Task to carry out:
After counting the lines below that contain "computer", reply with that number alone.
###
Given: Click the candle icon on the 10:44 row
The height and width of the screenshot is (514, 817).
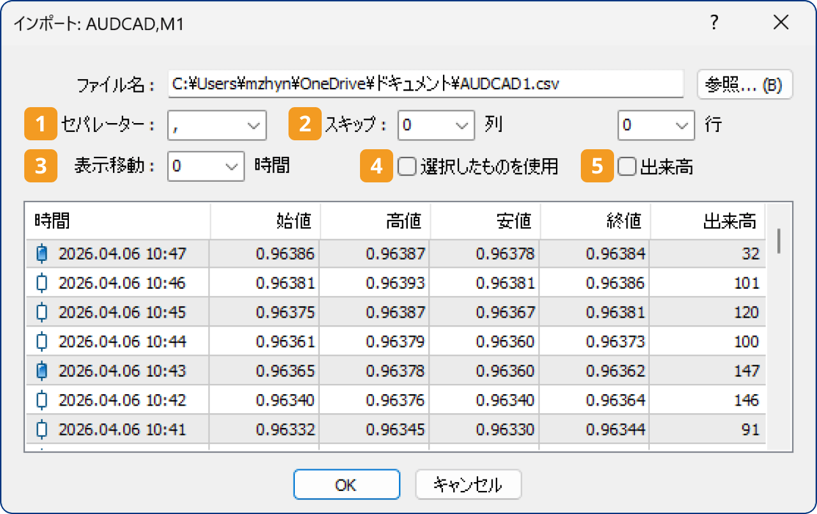Looking at the screenshot, I should [41, 341].
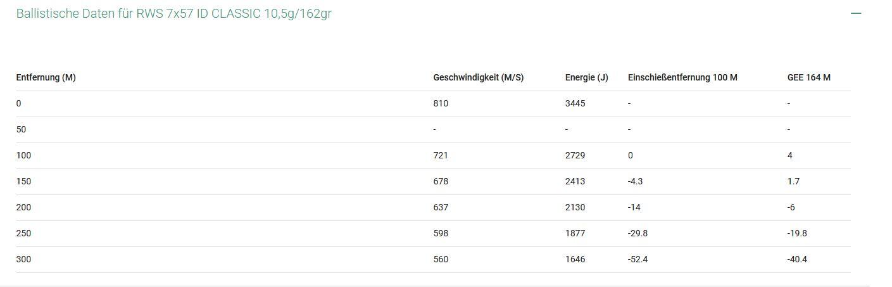Viewport: 892px width, 287px height.
Task: Click the Geschwindigkeit (M/S) column header
Action: [x=478, y=77]
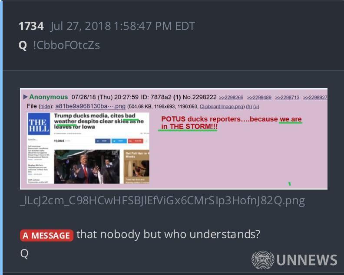The height and width of the screenshot is (275, 344).
Task: Open reply link >>2298489
Action: click(259, 98)
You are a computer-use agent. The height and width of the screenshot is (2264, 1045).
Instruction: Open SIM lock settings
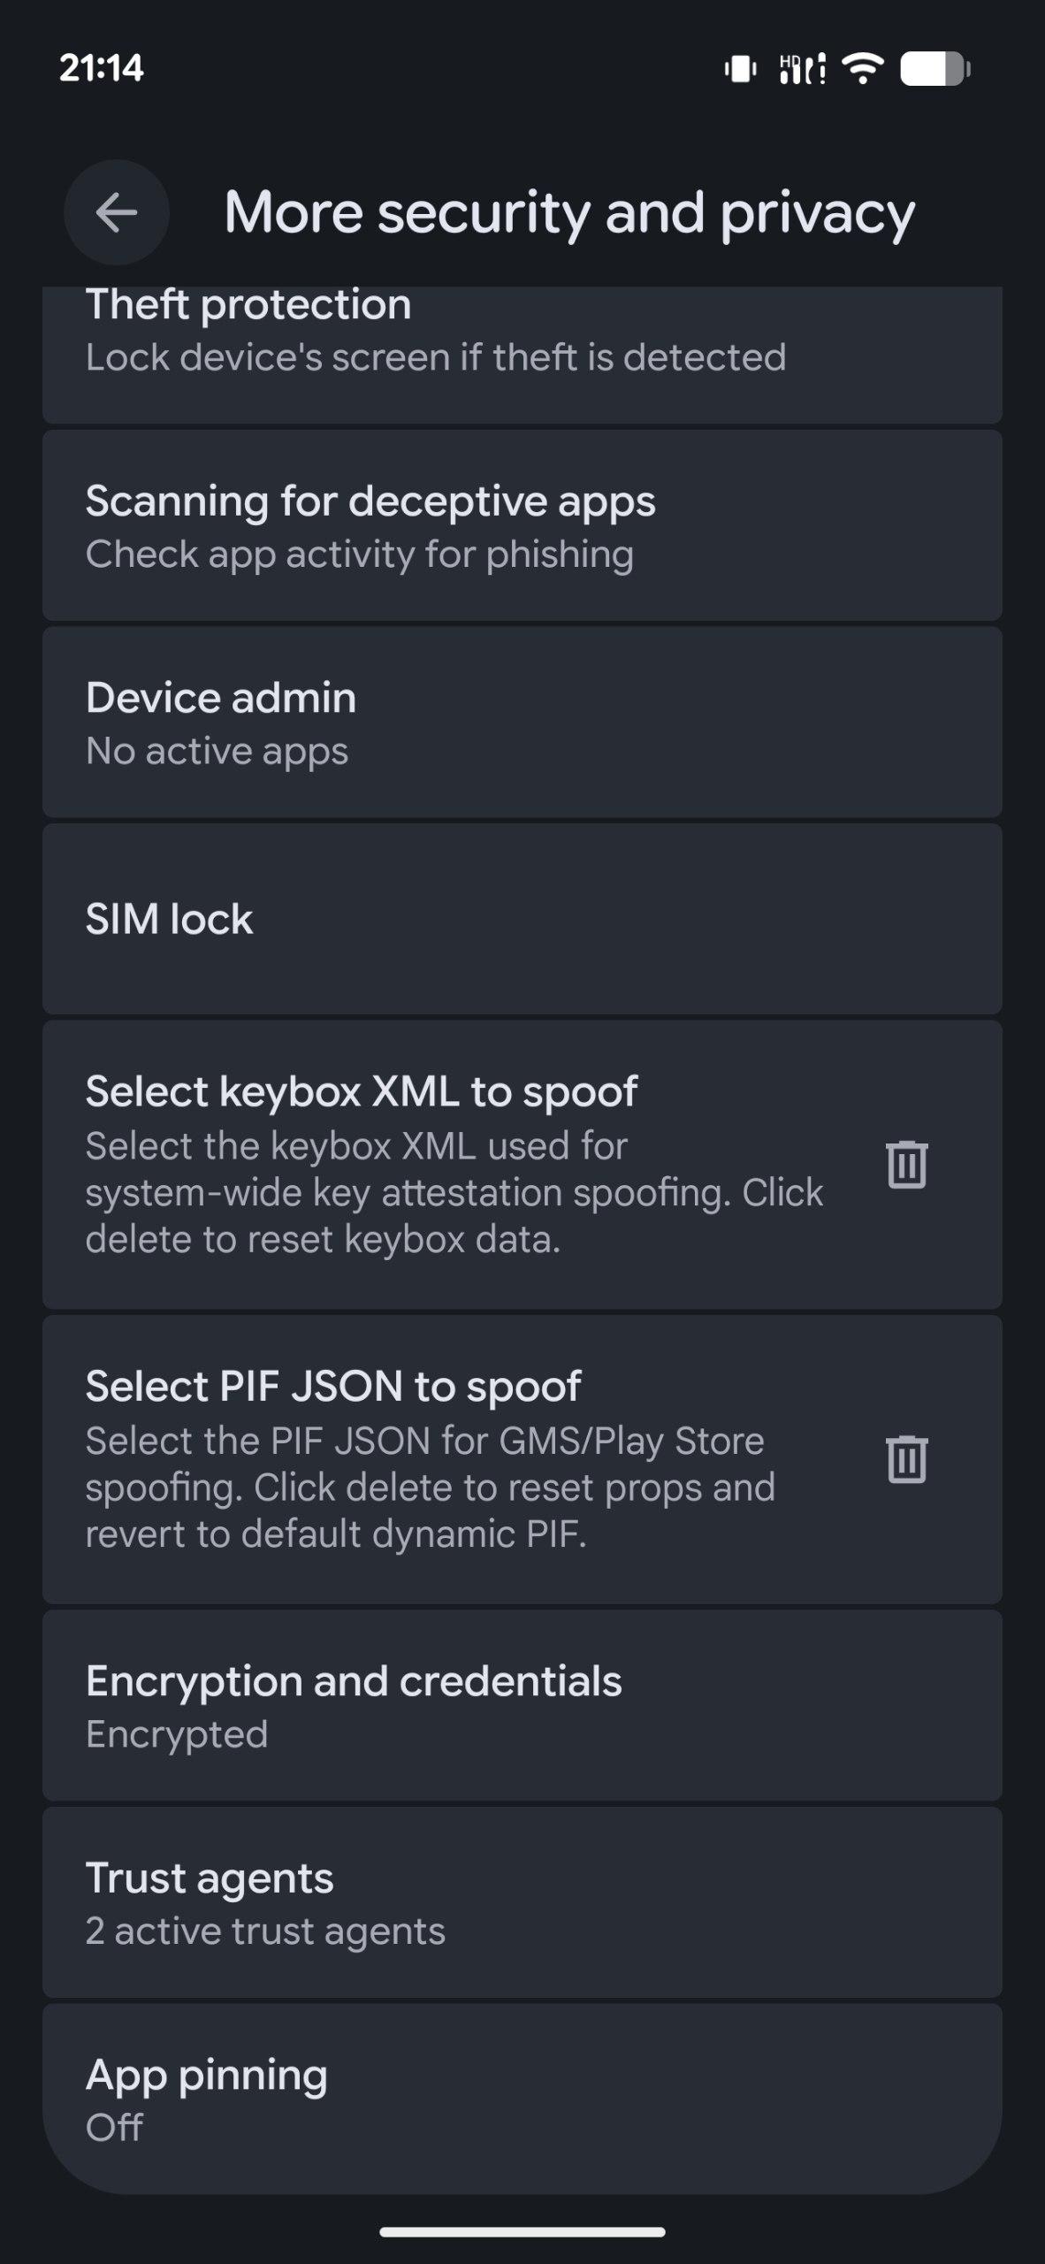pos(522,919)
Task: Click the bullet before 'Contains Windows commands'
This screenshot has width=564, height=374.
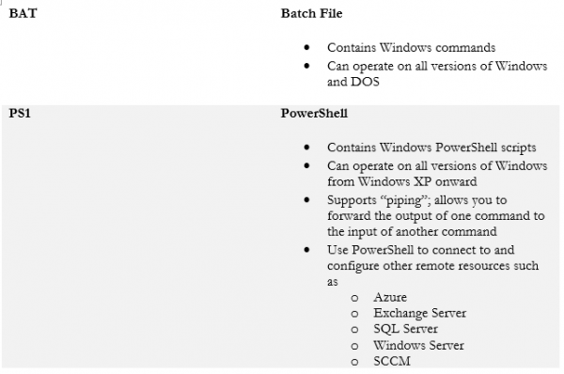Action: click(x=306, y=47)
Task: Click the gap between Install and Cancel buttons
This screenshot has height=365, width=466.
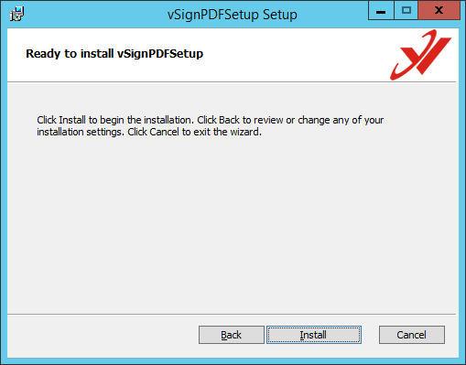Action: [x=370, y=335]
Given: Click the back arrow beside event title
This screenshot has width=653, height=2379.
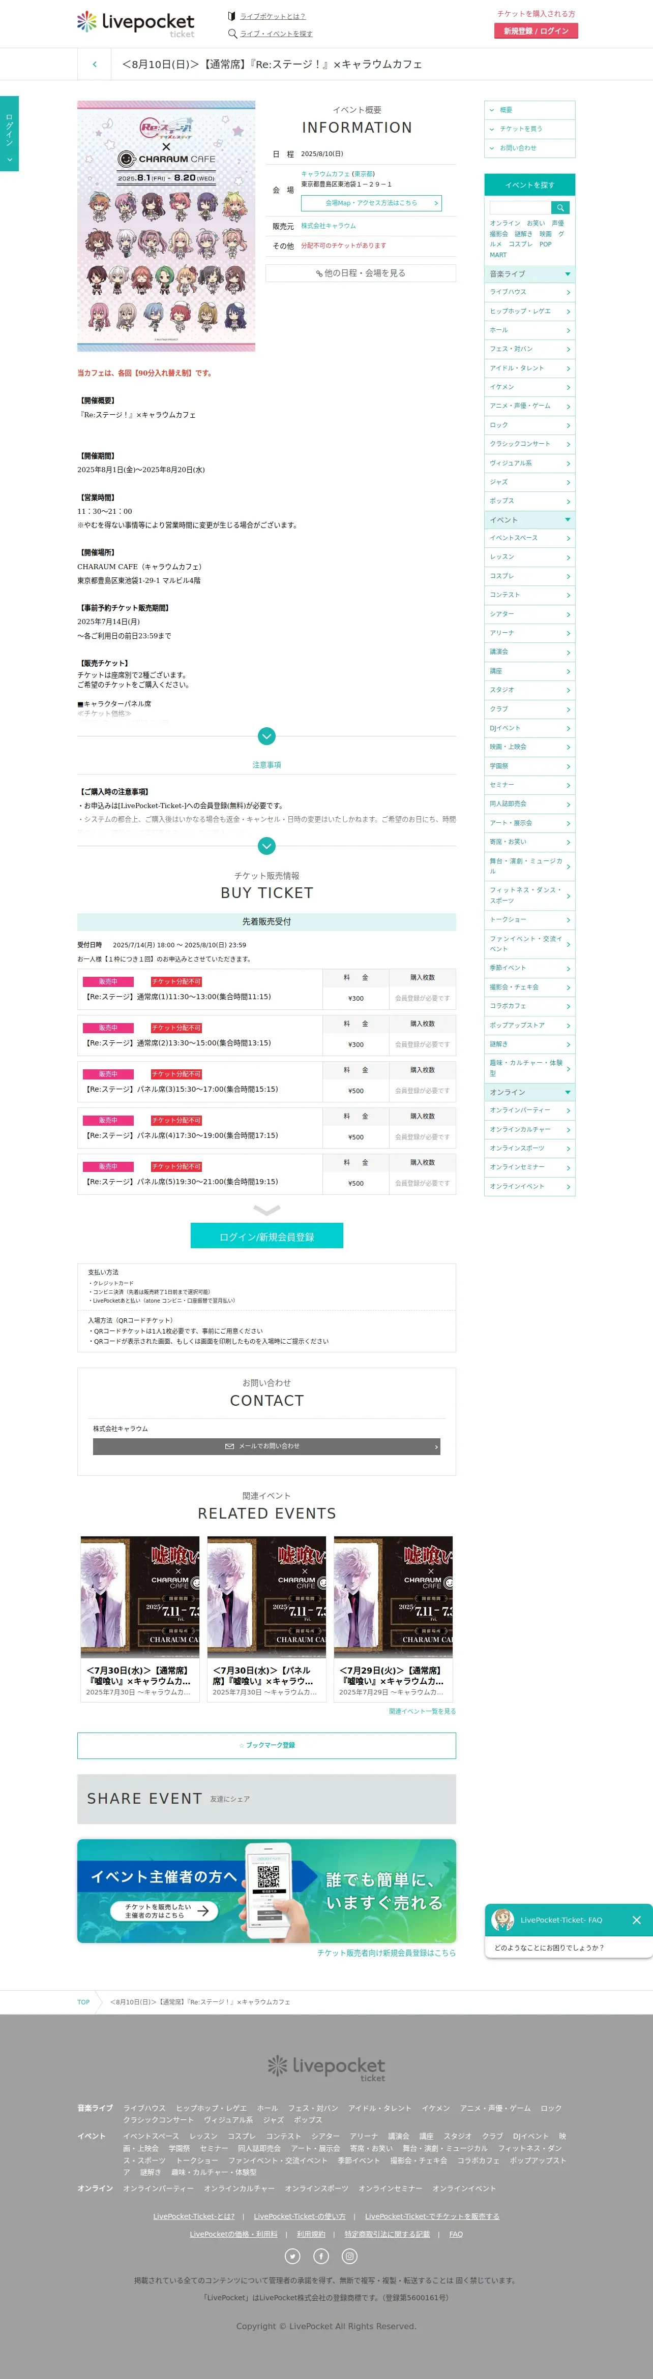Looking at the screenshot, I should [94, 65].

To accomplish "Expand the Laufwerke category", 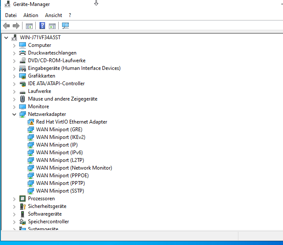I will coord(14,91).
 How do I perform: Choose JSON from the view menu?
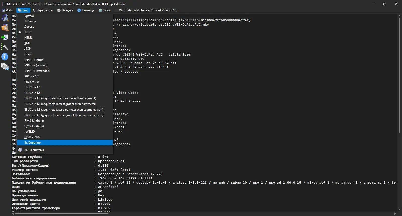point(28,49)
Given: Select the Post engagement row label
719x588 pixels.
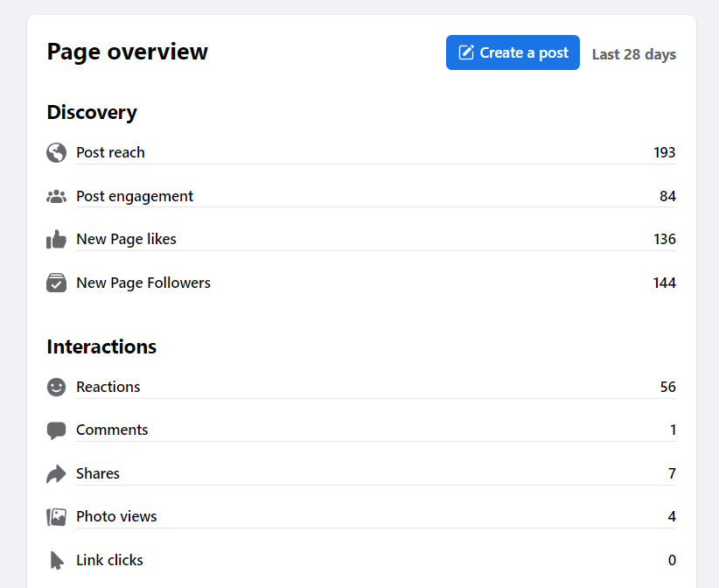Looking at the screenshot, I should 135,196.
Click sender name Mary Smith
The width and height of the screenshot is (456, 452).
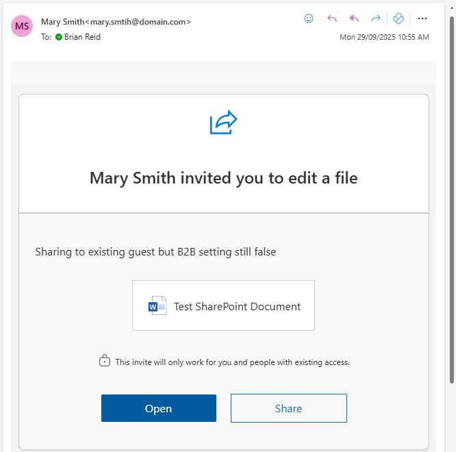tap(62, 22)
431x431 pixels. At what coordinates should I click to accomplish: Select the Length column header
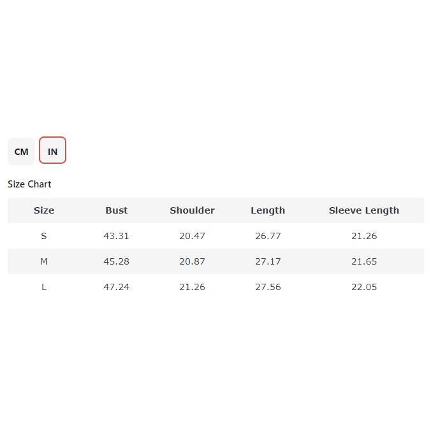[x=268, y=210]
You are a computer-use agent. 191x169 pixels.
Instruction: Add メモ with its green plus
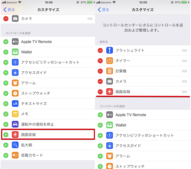6,114
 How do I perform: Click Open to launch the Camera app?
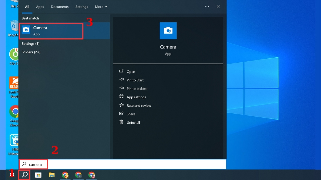[x=131, y=71]

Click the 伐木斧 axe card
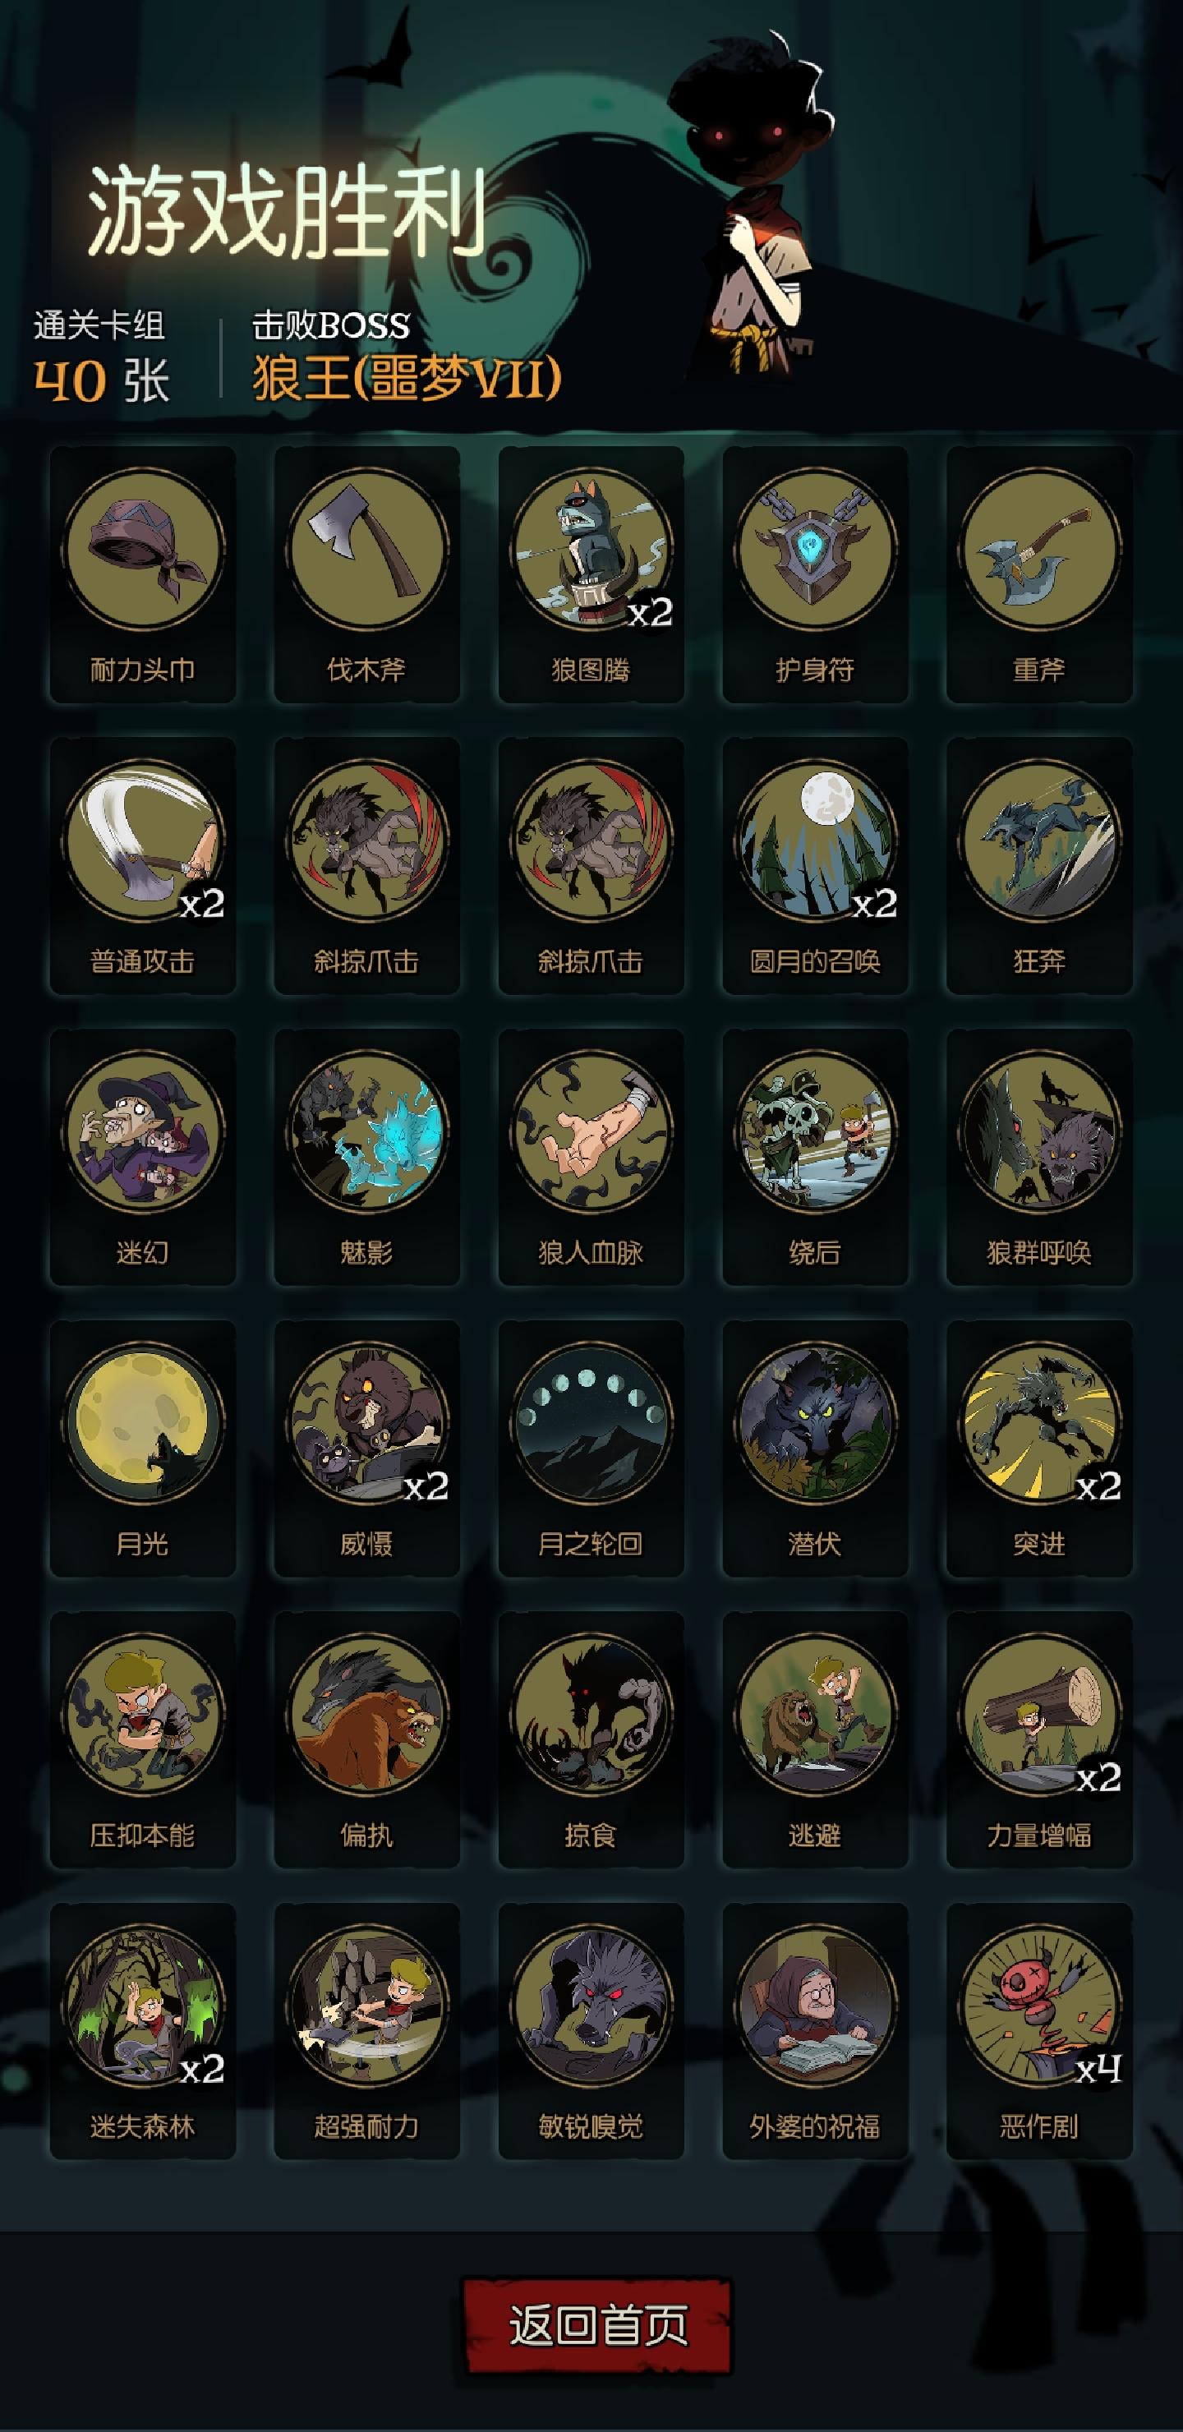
###
Result of this exercise:
2